> **Alıştırma amacı**:
Lütfen aşağıda Kalem suresinden çıkarılan öğütleri sıralayan metni, son maddeden sonra aynı üslupla sürdürün.

> **Alıntılanan metin**:
══════════════════════════════

Hayır, dur yapma!
Derin Gerçekler
Kalem suresi 10-15’de ve daha bir çok ayette bize ne anlatılıyordu:
- - insanları işleri, sözlerine inandırmak için sürekli yemin edip duranlardan uzak duralım..
- - Aşağılık, sefih, müptezel, peşin e düştüğü din ve devlet büyüklerini İdol edinen, onları İlah ve Rab konumuna yükselten ahlaksızlardan, müfsid, müstekbir, mütrefin, küfürbaz yalan söyleyenlerden de uzak duralım.
- -Yaşadığı zamana, mekana, olaylara adil şahitlik edelim.. Öfkelendiklerimizin iyiliklerini, sevdiklerimizin yanlışlarını görmezden gelmeyelim. Birilerine olan düşmanlığımız bizi onlar hakkında adaletsizliğe sevk etmesin. Bu. Anlamda daima kusur arayıp kınayanlardan olmayalım. Bizi kınayanların kınamalarına bakın adil şahitlikten de vazgeçmeyelim.
- -Sürekli birileri arasında söz taşıyan ve insanları birbirine düşürmek ve onların çatışması üzerinden kendilerine ikbal, servet ve güç devşirmeye, rant sağlamaya, başkalarının yoksulluğu üzerinden zenginlik, acıları üzerinden mutluluk üretme çabası içindekilerden uzaklaşalım ve onları yanımızdan uzaklaştıralım.

══════════════════════════════

> **Öğeler**:
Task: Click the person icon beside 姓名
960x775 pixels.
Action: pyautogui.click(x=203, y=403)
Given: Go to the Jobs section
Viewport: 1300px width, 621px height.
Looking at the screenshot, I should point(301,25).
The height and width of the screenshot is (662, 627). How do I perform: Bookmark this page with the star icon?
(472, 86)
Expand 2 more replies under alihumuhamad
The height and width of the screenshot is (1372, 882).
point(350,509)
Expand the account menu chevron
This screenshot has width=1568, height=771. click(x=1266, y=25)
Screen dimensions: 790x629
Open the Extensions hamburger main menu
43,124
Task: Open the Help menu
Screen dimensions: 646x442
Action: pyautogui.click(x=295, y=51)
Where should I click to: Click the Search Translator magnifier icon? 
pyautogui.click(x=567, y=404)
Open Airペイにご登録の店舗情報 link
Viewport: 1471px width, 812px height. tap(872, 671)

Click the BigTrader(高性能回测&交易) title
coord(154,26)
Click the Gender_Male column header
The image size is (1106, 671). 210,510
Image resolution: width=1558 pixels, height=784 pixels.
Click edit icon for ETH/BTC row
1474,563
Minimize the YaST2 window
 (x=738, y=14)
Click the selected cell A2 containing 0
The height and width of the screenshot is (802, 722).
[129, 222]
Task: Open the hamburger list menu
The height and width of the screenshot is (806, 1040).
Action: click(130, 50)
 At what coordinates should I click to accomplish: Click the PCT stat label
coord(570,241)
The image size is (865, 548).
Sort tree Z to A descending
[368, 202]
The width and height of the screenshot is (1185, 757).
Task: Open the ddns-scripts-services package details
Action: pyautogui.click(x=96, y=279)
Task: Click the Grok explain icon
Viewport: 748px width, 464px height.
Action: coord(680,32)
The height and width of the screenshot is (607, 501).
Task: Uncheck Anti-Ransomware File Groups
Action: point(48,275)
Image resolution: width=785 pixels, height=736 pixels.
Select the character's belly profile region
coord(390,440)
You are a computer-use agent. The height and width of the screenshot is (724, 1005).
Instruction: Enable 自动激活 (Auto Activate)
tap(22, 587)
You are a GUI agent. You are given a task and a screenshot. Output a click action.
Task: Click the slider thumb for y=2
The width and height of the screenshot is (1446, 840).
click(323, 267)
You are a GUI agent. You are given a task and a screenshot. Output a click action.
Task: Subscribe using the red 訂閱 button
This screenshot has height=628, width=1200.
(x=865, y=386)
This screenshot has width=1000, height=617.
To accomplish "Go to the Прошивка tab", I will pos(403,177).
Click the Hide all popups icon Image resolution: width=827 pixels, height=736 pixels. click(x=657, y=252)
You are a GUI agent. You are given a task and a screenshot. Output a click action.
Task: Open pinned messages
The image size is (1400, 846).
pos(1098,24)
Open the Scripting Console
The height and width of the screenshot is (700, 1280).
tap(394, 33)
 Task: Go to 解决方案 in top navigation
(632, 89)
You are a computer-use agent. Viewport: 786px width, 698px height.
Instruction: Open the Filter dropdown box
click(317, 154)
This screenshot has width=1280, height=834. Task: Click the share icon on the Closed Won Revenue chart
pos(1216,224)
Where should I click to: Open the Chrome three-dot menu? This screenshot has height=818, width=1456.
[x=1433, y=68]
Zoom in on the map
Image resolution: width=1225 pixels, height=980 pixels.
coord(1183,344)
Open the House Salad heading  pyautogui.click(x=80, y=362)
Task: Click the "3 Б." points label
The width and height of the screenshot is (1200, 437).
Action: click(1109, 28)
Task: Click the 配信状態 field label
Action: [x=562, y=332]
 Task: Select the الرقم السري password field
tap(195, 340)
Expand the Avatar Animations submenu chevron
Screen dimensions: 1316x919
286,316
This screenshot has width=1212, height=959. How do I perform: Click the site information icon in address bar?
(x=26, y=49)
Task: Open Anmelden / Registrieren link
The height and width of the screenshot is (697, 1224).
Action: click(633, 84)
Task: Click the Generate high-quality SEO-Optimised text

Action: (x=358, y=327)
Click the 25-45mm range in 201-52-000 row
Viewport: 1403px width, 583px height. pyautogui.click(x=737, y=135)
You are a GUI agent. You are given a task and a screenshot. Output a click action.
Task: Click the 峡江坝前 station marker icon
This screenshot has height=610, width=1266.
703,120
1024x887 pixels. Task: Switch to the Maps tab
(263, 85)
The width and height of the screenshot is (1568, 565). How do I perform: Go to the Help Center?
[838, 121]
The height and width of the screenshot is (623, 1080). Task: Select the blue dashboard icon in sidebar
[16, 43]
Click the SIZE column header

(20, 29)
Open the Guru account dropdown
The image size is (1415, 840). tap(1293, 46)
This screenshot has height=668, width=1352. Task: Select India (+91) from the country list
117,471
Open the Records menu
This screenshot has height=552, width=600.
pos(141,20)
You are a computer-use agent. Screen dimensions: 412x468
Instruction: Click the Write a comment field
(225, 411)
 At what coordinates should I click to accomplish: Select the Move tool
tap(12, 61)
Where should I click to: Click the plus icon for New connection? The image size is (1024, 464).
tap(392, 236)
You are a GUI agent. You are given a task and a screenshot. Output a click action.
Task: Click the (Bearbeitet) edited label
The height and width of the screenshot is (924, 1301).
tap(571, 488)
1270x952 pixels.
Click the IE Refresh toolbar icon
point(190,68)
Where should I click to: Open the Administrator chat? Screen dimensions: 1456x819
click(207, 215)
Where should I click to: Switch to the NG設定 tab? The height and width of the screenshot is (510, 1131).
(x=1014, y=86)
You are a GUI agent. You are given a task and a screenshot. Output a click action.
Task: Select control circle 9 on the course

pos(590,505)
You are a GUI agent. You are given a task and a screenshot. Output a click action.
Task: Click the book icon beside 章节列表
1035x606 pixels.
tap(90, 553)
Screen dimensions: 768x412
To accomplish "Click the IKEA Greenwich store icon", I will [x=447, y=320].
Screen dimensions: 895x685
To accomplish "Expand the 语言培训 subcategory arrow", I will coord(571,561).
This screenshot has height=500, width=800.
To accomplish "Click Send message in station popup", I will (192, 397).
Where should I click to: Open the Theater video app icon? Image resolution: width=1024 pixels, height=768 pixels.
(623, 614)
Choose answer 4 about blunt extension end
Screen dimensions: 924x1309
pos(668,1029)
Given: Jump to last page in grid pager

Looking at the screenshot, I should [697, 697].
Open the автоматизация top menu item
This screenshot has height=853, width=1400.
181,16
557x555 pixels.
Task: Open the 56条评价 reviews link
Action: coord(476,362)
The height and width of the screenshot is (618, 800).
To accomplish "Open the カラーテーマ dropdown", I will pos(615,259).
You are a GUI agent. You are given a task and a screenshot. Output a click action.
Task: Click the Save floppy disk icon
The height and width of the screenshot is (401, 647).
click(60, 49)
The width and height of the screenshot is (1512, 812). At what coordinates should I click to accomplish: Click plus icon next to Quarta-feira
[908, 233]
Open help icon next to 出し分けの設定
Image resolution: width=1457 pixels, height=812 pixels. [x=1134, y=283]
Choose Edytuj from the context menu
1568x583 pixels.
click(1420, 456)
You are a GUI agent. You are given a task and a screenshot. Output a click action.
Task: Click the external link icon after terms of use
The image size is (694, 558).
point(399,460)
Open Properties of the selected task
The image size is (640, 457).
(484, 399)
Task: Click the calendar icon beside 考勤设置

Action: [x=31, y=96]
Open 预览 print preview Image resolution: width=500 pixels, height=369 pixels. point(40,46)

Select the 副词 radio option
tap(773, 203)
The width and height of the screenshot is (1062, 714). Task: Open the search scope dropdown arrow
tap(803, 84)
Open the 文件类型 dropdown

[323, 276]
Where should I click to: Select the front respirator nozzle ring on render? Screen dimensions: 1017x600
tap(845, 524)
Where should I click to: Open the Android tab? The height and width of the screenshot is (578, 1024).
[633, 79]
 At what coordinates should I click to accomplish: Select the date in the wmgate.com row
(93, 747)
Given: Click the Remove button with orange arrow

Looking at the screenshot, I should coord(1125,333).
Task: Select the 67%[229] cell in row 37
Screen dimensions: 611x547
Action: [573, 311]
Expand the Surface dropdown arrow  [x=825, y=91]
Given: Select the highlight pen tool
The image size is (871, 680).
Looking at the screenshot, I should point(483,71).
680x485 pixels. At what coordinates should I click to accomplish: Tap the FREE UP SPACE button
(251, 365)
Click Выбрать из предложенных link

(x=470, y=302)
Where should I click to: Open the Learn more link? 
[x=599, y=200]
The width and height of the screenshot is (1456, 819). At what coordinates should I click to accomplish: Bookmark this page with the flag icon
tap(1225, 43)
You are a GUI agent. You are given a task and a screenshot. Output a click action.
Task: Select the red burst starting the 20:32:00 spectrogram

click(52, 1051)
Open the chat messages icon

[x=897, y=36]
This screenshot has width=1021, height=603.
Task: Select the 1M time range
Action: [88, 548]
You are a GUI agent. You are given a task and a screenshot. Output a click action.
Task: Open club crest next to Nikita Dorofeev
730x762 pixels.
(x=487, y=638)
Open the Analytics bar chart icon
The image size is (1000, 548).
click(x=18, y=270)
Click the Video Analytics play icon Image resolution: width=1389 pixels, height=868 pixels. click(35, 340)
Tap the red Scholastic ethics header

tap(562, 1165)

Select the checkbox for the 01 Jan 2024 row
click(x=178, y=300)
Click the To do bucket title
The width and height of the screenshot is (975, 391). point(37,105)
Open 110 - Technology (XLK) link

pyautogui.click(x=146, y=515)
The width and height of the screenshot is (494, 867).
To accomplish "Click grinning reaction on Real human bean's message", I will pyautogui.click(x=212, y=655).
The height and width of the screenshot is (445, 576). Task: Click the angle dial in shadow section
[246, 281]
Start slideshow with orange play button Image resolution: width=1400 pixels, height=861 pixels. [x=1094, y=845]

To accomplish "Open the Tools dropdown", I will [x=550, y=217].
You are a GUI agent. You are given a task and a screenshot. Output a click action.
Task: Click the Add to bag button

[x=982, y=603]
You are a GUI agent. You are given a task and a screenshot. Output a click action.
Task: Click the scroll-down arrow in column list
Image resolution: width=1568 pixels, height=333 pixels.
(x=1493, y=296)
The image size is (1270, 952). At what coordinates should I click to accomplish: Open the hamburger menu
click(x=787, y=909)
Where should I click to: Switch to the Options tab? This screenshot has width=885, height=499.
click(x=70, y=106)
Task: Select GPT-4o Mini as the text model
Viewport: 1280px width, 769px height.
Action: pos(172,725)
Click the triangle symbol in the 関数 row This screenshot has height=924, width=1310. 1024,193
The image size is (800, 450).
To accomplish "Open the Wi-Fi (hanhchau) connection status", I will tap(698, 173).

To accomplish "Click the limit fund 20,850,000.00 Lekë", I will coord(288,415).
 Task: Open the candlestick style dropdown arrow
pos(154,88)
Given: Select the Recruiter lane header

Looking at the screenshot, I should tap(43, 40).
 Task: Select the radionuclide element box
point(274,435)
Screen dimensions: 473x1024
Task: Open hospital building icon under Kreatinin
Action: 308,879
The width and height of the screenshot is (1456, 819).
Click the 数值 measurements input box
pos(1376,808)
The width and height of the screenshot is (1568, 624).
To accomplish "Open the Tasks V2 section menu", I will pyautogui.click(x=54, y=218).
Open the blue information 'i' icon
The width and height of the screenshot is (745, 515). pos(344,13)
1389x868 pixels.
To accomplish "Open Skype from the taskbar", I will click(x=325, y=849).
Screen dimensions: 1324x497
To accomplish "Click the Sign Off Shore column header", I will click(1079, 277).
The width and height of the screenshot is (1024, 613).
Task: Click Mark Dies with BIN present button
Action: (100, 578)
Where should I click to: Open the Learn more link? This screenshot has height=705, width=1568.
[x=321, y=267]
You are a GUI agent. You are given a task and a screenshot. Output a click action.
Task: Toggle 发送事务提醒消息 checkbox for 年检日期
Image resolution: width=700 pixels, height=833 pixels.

══════════════════════════════

> **Görevin sonucu**:
- -Şeytanın. İşgüderi rolü üstlenerek iyiliği hep engelleyen, saldırgan, günaha dadanmış, kaba saba insanlara yaklaşmayalım, yardımcı da olmayalım.
- - Bütün bunların ötesinde bir de soysuz, şerefsiz, haysiyet yoksunu olan kimseye mal, servet, iktidar sahibi ve oğulları ve çevresi vardır diye, sakın onlara boyun eğip, meyletmeyelim, onların peşine düşmeyelim. Onların öfkesinden korkup haksızlıkları karşısında sesimizi kısıp yakınlık kurmaya çalışmayalım.
- -Âllah’ın ayetleri kendilerine okunduğunda onlara "Öncekilerin masalları!" “Arap yaveleri” diyen Laikçilerden de uzak duralım.
- -Din, mezhep, tarikat, cemiyet-cemaat, şartı, soy sopundan önce ahlakına bakın. Evet evet, evinizin / işyerinizin anahtarını kendilerine emanet etmeyeceğiniz, kızınızı vermeyeceğiniz kocaya, oğlunuz için gelin getirmeyeceğiniz hanımlara oy vermeyin. Devlet bizim kolektif evimiz. Ama bu konuda inatçı değil, adil olun, Allah’ın rızasın gözetin.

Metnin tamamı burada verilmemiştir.